Court documents show that a Belfast man has been remanded to the custody of the U.S. Marshal Service after admitting to participating in a cocaine distribution operation during a hearing at U.S. District Court in Bangor.

During a change of plea hearing Friday, July 22, 34-year-old Phillip Kelley of Belfast pleaded guilty to a federal-level charge of conspiracy to possess with the intent to distribute more than 500 grams of cocaine, according to court records.

Court records indicate that Kelley was charged for his alleged role in a cocaine distribution ring that stretched from Bronx, N.Y., to Midcoast Maine, and that he sold the drug between Jan. 1, 2005, and March 20, 2009.

Kelley was initially scheduled for a change of plea hearing in March, but court documents state that the day before he was to be in court, Kelley reportedly sustained a workplace injury that required him to have one of his fingers amputated. Judge John A. Woodcock had since granted several motions to continue Kelley’s change of plea hearing due to the injury.

Kelley initially pleaded not guilty to the charge in November 2010, shortly after his arrest.

The prosecution’s version of events state that the drug distribution conspiracy was discovered when police raided the home of an individual identified in court documents as a “cooperating defendant” on March 20, 2009. At that time it was learned that the source of the cocaine was a co-conspirator located in Bronx, N.Y., identified as Carlos Flores Zamora.

Zamora, 34, pleaded guilty to charges of distribution of cocaine and conspiracy to possess with intent to distribute controlled substances. In September, Zamora was sentenced to serve more than 14 years in federal prison and five years of supervised release, with the stipulation Zamora will be surrendered to the Department of Homeland Security, Bureau of Immigration and Customs Enforcement for deportation upon his release from prison.

If Zamora is deported upon his release, court documents state that he should remain outside the United States to carry out the terms of his supervised release. Court documents indicated Zamora had been removed from the country once in 1998, and on at least one more occasion in 2004.

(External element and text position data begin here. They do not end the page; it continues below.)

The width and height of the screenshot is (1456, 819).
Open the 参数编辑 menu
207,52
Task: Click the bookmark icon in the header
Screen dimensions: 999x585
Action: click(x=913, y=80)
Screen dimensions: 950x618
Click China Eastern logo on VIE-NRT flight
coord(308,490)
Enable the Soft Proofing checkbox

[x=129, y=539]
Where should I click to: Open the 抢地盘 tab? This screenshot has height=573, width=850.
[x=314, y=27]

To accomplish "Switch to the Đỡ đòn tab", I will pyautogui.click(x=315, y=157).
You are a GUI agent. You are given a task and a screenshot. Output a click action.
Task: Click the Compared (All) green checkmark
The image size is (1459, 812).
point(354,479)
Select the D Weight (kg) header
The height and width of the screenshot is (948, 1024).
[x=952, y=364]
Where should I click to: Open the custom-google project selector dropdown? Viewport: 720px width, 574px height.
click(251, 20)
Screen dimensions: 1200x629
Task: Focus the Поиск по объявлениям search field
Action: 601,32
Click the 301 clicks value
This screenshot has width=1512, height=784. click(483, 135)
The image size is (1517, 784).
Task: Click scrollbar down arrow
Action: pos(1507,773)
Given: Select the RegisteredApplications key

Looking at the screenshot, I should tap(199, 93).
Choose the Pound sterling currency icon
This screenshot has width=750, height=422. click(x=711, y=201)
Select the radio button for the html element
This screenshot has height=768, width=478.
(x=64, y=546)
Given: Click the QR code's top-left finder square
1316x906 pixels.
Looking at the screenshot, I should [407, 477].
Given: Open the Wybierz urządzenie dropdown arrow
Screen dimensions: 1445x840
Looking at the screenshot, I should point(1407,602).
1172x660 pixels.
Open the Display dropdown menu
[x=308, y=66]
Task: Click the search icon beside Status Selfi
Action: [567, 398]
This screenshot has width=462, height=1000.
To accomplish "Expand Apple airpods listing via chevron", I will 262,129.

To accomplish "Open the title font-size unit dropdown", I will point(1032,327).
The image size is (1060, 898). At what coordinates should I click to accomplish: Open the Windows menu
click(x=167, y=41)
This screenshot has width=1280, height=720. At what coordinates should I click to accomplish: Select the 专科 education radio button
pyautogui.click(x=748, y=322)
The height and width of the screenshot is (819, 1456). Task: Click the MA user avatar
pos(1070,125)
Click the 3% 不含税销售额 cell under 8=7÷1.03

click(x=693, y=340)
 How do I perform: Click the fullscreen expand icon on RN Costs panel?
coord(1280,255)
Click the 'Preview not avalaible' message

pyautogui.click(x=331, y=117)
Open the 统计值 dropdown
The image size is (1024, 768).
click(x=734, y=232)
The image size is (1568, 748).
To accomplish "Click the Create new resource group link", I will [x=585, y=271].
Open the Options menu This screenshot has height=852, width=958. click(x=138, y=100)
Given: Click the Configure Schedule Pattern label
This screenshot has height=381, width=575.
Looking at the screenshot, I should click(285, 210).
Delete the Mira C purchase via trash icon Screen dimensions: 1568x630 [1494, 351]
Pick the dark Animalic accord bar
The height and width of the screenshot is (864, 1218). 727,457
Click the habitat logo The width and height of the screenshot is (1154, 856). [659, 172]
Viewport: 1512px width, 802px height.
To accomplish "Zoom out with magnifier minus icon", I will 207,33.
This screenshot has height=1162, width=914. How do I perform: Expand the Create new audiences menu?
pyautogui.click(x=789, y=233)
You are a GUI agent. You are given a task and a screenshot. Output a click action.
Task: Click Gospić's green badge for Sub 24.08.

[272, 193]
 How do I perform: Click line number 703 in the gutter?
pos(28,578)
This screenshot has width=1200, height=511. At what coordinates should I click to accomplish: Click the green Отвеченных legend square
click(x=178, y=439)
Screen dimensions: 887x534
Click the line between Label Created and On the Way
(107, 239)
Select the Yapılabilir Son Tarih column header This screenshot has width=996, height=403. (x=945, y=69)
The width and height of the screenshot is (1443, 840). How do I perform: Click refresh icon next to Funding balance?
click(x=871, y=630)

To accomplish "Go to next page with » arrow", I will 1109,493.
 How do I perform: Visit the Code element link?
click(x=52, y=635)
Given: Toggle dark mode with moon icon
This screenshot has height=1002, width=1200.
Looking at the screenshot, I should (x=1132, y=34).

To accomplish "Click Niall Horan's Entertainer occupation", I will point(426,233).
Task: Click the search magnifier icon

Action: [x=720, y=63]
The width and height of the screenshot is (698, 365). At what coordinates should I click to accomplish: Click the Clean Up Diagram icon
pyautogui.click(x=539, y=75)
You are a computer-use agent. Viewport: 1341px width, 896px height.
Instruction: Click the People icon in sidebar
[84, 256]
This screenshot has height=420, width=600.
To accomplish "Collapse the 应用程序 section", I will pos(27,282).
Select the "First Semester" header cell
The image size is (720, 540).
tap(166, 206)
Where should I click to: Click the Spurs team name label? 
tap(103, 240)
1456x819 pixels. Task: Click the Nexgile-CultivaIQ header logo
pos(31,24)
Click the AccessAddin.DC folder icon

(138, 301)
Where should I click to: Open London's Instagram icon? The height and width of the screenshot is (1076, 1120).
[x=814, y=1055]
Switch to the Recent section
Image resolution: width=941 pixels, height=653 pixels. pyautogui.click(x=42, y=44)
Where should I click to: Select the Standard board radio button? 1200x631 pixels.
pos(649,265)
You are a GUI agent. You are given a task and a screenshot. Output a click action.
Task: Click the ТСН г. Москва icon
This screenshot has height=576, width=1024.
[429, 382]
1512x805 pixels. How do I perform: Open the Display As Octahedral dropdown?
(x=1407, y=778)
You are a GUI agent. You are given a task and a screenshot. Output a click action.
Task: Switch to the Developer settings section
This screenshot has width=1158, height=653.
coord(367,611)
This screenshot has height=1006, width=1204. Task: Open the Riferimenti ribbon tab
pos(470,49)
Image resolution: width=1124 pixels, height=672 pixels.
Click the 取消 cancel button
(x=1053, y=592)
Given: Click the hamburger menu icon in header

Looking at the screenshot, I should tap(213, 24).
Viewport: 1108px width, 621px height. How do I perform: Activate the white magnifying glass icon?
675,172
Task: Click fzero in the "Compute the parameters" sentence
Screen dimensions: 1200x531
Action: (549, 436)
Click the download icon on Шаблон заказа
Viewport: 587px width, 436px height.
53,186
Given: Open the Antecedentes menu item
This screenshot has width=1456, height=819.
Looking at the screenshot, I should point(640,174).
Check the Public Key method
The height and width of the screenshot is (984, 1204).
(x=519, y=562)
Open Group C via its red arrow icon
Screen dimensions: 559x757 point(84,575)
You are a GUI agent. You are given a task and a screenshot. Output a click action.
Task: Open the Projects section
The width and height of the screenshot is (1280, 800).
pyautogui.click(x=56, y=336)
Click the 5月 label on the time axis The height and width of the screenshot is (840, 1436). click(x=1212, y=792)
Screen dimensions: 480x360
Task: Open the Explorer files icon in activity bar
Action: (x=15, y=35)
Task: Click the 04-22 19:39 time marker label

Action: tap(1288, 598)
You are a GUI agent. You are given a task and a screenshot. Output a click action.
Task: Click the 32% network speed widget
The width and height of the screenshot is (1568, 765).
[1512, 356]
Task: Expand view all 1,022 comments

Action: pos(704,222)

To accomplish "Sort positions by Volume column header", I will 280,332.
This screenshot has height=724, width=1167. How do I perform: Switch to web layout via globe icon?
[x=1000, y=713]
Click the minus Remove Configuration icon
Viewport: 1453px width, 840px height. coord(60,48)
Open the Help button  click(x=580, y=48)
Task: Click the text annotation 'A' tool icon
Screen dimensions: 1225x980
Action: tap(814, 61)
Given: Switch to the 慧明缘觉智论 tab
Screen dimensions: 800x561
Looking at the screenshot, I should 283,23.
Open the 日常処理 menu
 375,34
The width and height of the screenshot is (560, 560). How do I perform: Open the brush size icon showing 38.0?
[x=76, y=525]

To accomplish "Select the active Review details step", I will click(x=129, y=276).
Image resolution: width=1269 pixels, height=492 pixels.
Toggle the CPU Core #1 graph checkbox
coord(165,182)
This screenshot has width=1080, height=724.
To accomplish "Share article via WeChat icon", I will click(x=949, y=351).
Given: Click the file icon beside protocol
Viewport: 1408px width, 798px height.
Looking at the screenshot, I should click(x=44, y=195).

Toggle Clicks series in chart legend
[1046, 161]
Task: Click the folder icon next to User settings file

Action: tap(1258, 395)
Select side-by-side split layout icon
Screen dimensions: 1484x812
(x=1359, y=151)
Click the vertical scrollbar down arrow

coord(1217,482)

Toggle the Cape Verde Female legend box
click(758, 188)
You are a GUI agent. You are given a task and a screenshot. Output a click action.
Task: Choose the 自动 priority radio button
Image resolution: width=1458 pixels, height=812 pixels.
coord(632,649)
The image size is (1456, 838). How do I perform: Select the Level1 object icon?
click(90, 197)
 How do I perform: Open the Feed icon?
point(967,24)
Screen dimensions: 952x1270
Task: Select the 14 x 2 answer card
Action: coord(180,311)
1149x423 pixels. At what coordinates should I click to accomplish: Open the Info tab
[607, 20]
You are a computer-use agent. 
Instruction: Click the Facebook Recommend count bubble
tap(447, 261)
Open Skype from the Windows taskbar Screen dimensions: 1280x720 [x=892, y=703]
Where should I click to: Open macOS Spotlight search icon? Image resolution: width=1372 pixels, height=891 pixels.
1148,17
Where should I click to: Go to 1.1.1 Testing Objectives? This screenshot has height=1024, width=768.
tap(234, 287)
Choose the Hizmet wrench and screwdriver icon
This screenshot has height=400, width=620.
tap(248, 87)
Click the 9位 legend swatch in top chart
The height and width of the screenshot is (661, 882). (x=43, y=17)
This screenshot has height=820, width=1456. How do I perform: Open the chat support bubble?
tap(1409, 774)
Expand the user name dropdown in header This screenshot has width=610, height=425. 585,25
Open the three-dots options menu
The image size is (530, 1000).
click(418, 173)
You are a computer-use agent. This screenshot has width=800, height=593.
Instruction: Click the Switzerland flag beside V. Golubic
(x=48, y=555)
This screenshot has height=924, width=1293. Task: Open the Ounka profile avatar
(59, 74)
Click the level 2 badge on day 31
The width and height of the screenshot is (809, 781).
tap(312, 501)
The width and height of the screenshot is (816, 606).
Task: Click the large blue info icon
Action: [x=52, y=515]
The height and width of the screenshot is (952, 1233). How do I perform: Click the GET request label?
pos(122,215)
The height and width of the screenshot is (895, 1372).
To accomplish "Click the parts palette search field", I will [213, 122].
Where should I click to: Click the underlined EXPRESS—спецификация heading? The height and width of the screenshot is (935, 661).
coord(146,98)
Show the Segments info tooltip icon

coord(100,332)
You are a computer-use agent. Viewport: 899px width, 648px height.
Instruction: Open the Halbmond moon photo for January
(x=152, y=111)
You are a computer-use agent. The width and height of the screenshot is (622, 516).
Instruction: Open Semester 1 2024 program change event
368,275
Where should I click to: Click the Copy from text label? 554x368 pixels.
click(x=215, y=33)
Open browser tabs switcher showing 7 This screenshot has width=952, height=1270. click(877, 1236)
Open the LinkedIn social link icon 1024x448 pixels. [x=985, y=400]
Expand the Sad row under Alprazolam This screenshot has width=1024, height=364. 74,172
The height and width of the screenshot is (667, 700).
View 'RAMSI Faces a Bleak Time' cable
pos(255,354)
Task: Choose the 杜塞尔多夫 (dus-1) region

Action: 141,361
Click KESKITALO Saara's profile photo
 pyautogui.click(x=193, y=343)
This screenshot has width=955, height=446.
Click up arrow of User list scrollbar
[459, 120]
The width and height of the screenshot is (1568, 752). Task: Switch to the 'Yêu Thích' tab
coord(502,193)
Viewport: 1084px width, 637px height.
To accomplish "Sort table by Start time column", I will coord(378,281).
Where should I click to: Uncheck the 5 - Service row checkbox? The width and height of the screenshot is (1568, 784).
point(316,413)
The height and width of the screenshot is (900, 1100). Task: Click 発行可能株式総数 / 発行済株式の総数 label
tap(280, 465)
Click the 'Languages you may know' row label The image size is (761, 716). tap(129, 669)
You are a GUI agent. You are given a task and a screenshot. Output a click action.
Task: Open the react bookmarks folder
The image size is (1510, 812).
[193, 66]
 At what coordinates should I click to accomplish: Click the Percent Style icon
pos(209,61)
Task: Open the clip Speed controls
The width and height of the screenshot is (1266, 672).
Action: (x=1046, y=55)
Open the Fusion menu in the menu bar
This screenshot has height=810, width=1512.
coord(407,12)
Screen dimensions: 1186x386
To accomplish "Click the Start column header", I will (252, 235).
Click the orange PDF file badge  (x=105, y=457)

The prosecution asserted that Kelley, as well as several others, sold cocaine in Waldo County. The prosecution further stated that two cooperating defendants said they began receiving four or five ounces of cocaine twice a month from a third cooperating defendant in late 2005, and that within a year the deliveries increased to 10 ounces every three or four weeks.

One of the cooperating defendants told authorities, according to court records, that Kelley was his neighbor and had also been his customer for about a year prior to the raid of his home. Court records stated Kelley had fronted one to two ounces of cocaine per week from his neighbor, and that initially, Kelley’s neighbor suspected that he was fronting the drug for another person to sell. Eventually, Kelley introduced his neighbor to another man who was reportedly selling the cocaine from Kelley’s residence.

In a brief that was filed with the court Thursday, July 21, Kelley’s court-appointed lawyer, Stephen C. Smith, stated that while Kelley was prepared to enter his guilty plea at his hearing the following day, he disputed some of the facts presented by the prosecution.

In the brief, Smith stated that Kelley disputed the quantity of cocaine that he was accused of fronting from one of the cooperating defendants in the case. Kelley also disputed that he occasionally sold the drug from his trailer, as it was not Kelley’s regular practice to do so.

Earlier this month, two brothers from Belfast who authorities say were also connected to the case each pleaded guilty to one charge of conspiracy to possess with intent to distribute 500 grams or more of cocaine in Waldo County. Christopher Hurley, 29, of New York (formerly of Belfast) and Matthew Hurley, 26, of Belfast (formerly of Los Angeles) each pleaded guilty in U.S. District Court in Bangor Monday, July 11.

At the time of their arrests in November 2010, neither Christopher nor Matthew Hurley was still living in Belfast. Both brothers initially pleaded not guilty to the charge against them and had been free on bail up until the change of plea hearing. Following the hearing, Judge Woodcock remanded the brothers to the custody of the U.S. Marshal Service, according to court records.

Court documents do not indicate when the Hurley brothers or Kelley will be sentenced. All three men face one count of the same charge, and all could serve between five and 40 years in prison, a fine of up to  $2 million and at least four years of supervised release.

Other members of the conspiracy who have pleaded guilty and have already been sentenced include Zamora and Ralphy Dominguez, also of Bronx, N.Y., as well as Shawn Perito, Richard Calligan, Jeffrey Emerson, Rodney Littlefield, Michael Dunn and Nathan Dodd, according to court records.